» **Your goal**: Copy the first line of the material below and every later line through the line containing "Task: Open the สูตร (Formulas) ribbon tab", without any other output.

» **Stored data**:
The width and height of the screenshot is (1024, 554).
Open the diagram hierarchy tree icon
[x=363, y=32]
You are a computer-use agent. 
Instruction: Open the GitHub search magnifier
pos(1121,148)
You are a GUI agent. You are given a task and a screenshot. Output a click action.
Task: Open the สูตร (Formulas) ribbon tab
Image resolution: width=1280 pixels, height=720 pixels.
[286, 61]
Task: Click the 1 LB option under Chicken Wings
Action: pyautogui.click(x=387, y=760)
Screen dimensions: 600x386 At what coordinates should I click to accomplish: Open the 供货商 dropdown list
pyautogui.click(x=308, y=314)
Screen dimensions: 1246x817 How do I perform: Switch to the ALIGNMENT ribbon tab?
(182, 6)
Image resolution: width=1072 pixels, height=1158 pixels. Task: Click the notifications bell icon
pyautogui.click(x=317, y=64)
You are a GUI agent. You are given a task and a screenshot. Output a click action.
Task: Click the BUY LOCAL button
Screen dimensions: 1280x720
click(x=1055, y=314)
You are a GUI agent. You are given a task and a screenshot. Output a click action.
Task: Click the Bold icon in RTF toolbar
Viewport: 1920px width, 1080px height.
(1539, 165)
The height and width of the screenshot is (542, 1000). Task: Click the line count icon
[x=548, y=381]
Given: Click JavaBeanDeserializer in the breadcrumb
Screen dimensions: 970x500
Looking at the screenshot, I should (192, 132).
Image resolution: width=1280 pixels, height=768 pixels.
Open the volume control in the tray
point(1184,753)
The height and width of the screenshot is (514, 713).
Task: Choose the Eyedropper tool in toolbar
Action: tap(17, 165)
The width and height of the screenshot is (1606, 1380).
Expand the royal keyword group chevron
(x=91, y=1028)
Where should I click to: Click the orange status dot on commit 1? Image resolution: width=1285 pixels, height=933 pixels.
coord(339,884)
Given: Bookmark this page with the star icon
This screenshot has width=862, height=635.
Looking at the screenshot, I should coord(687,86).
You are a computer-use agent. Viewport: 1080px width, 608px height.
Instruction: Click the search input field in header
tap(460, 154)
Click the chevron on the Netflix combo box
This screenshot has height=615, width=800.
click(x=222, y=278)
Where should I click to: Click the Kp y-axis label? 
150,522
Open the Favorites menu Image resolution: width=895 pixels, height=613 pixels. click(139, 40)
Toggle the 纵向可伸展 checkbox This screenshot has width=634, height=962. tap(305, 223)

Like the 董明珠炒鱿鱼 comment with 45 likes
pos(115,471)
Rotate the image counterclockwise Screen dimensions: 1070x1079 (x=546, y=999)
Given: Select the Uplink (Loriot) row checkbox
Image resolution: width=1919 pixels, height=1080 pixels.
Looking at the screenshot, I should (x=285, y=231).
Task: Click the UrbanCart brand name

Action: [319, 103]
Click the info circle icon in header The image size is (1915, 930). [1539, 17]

» **Exercise answer**:
The width and height of the screenshot is (1024, 554).
Open the diagram hierarchy tree icon
[x=363, y=32]
You are a computer-use agent. 
Instruction: Open the GitHub search magnifier
pos(1121,148)
You are a GUI agent. You are given a task and a screenshot. Output a click action.
Task: Open the สูตร (Formulas) ribbon tab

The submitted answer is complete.